Stupid little bags of testosterone
As some of you know, my fiancee's 13-year-old daughter Emily blew out her knee in an accident last week. While the prognosis is good, a more insidious result of this injury has emerged. As she has been home from school the last week, her friends have been visiting, bringing well wishes and gifts. All of this would be fine, except for one small detail.
Two of them are boys.
Now I would like to preface this by admitting that I am being completely irrational. She's 13, which means she's definitely starting to entertain the idea of romantic relationships. I understand this logically. But every time these little shaggy-haired bastards deign to poke their heads into the house, voices cracking as they ask if Emily is home, the logical side of my brain clocks out, and the violent part of my psyche that finds the idea of punting teenage boys through our screen door funny seems to roar to the front.

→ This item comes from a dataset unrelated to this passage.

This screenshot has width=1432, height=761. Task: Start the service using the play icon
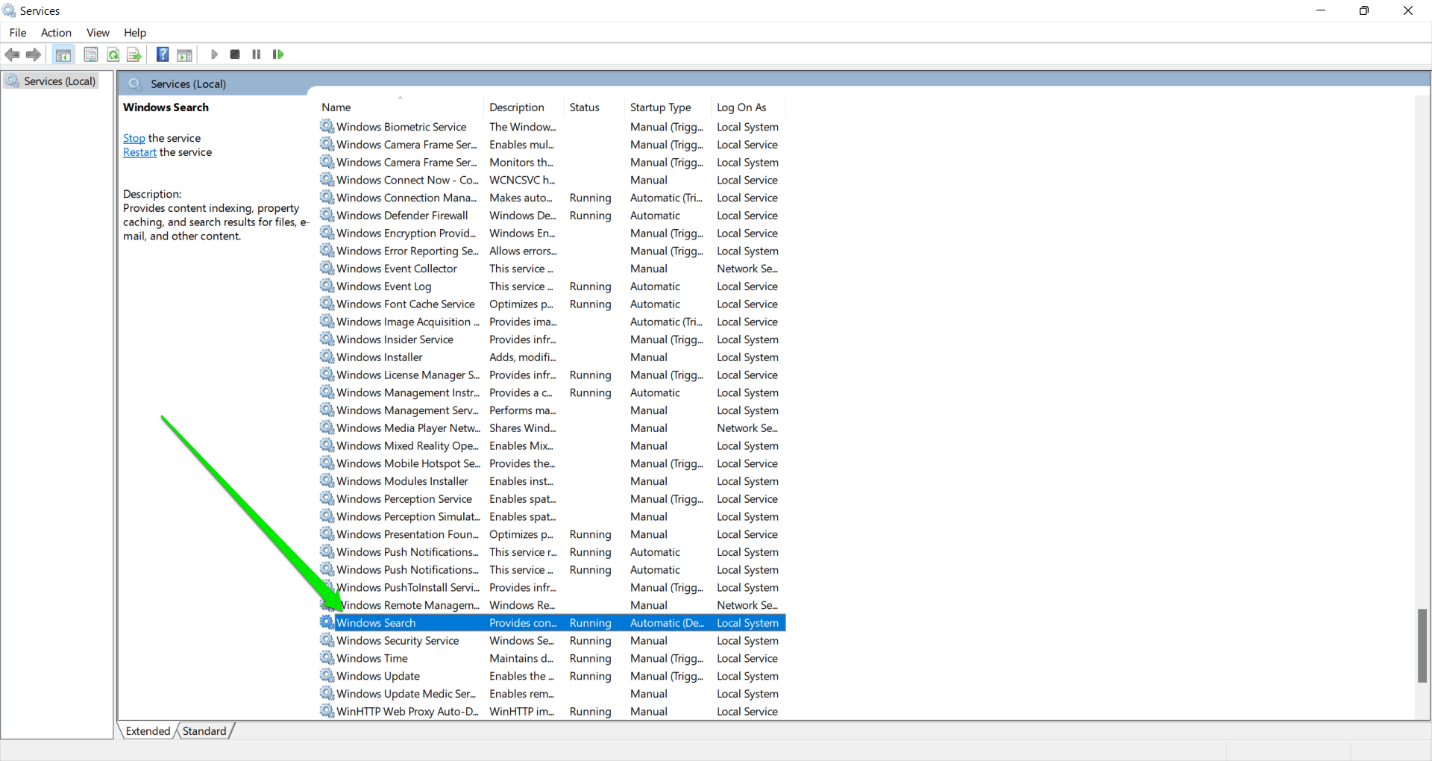tap(213, 54)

The problem is, I remember what I was like at that age, and that terrifies me. Emily is not my natural daughter, but for four years, she and her younger sister Hannah have been mine. Their father isn't around much, so I'm the one that helps with homework, cleans up bruises, tucks them in, buys them birthday and Christmas presents, and goes to school concerts and plays. They don't call me dad, but when they refer to their parents, it's Jen and me they're talking about. And as I've learned the ropes of being a parent, I've learned that rationality and logic tend to fly out the window when I'm worried about the girls.
This is the first time that I've been confronted with the fact that within the next few years, Emily will be dating. So far, my response to these two visiting has been to sit in the same room the entire time they're here, glaring and calling them "Dorothy" and "Susan".